SET search_path=pg_catalog to force to explicitely specify schema names in every object declaration (besides triggers). This will lower bugs and gives better understanding to developers because (explicit > implicit.

Tables/Views

Table/Views name

singular (e.g. team not teams) (Here is why)
snake_case (e.g. block_theme_version)
double underscore for n-n tables (e.g. user__organization)

Columns

snake_case (for example: created_at. Not createdAt or CreatedAt) Because in PostgreSQL keywords and unquoted identifiers are case insensitive and is the source of many mistakes.
double underscore for PK and FK columns (e.g. (PK) user__id, (PK) user__id, (FK) organization__id, (FK) organization__id)
- why?
  - leverage using(column__id)
  - easier to grasp for PK/FK the table name part (the part before __) for snake_case columns
  - Column are case-sensitive in postgresql but SQL queries are case insensitive
NOT NULL by default, NULL is the exception (think of it as the maybe Monad)
No abbreviation unless it’s both well-known and very long like i18n
No reserved keywords (Complete list)
Use UUID as PK and FK (Where is why), (do not use serial) rely on gen_random_uuid() (benchmark)
Note that when you use Postgres native UUID v4 type instead of bigserial, table size grows by 25% and insert rate drops to 25%.
If you choose bigserial than distinguish internal and external ids (e.g. gitlab internal schema design names column "iid" those that are publicly shared to the end user).

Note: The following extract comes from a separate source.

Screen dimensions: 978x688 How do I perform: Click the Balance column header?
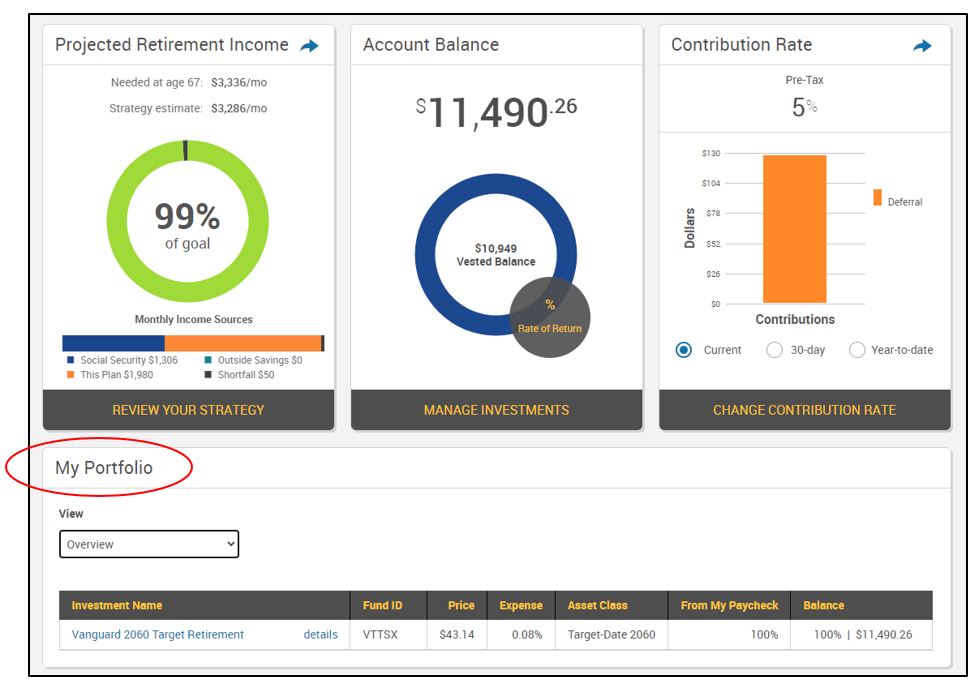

Don’t forget to add an index CREATE UNIQUE INDEX index_issues_on_project_id_and_iid ON public.issues USING btree (project_id, iid);
Use text or citext (variable unlimited length) with check constraint instead of varchar(n) or char(n).
text type with CHECK constraint allows you to evolve the schema easily compared to character varying or varchar(n) when you have length checks. ([source](https://shekhargulati.com/2022/07/08/my-notes-on-gitlabs-postgres-schema-design/))

Date time management

Use timestamptz everywhere you need to store a date (e.g. created_at TIMESTAMPTZ DEFAULT now() (Here is why)) and leverage the BRIN index on it
updated_at TIMESTAMPTZ DEFAULT now() unless you plan to leverage (learn more) event-sourcing
deleted_at TIMESTAMPTZ DEFAULT NULL:
- unless you plan to leverage event-sourcing
- don’t forget to deleted_at
Comment each column, explain your rational, explain your decisions, should be in plain english
Boolean columns must start with either is or has.
Don’t use char(n) even for fixed-length identifiers

Constraints

General rule is: {tablename}_{columnname(s)}_{suffix} (e.g. table_name_column_name_a__pkey) where the suffix is one of the following:

Primary Key constraint: pk
Foreign key: fk
Unique constraint: key
Check constraint: chk
Exclusion constraint: exl
Any other kind of index: idx

PK - Primary Key

{table_name}_{column_name}_pk in case of a single column PK
{table_name}_{column_name1}_{column_name2}_{column_name3}_pk in case of multiple columns as primary key (column_name1, column_name2, column_name3)

FK - Foreign key

{from_table_name}_{from_column_name}_{to_table_name}_{to_column_name}__fk
Always specify ON DELETE ON UPDATE in order to force you to think about reference consequences

Unique

{from_table_name}_{from_column_name}_key in case of a single column unique constraint
{from_table_name}_{from_column_name1}_{from_column_name2}_{from_column_name3}__key in case of multiple columns as unique (column_name1, column_name2, column_name3)

Functions

Name

They are 3 types of functions, notify functions and private functions and public functions

notify, format: notify[schema_name][table_name][event] (e.g. notify_authentication_user_created(user_id)): should only format the notification message underneath and use pg_notify. Beware of the 8000 characters limit, only send metadata (ids), data should be asked by workers through the API. If you really wish to send data then pg_kafka might be a better alternative.
private, format: _[_function_name_] (e.g. _reset_failed_login): must never be exposed through the public schema. Used mainly for consistency and business-rules
public, format [_function_name_] (e.g. log_in(email, password)): must be exposed through the public schema.

Parameters

Every parameter name must ends with $. This will prevent any "Reference to XXX is ambiguous" issue.

Example

create function lib_fsm.transition_create(
  from_state__id$ uuid,
  event$ varchar(30),
  to_state__id$ uuid,
  description$ text default null
)

Types

Enum types

Don’t use enums, you will have issue over time because you cannot remove element from an enum. If your enums represent various state, leverage a state machine. Use a library like lib_fsm.

Boolean

Always use true and false, without single-quote.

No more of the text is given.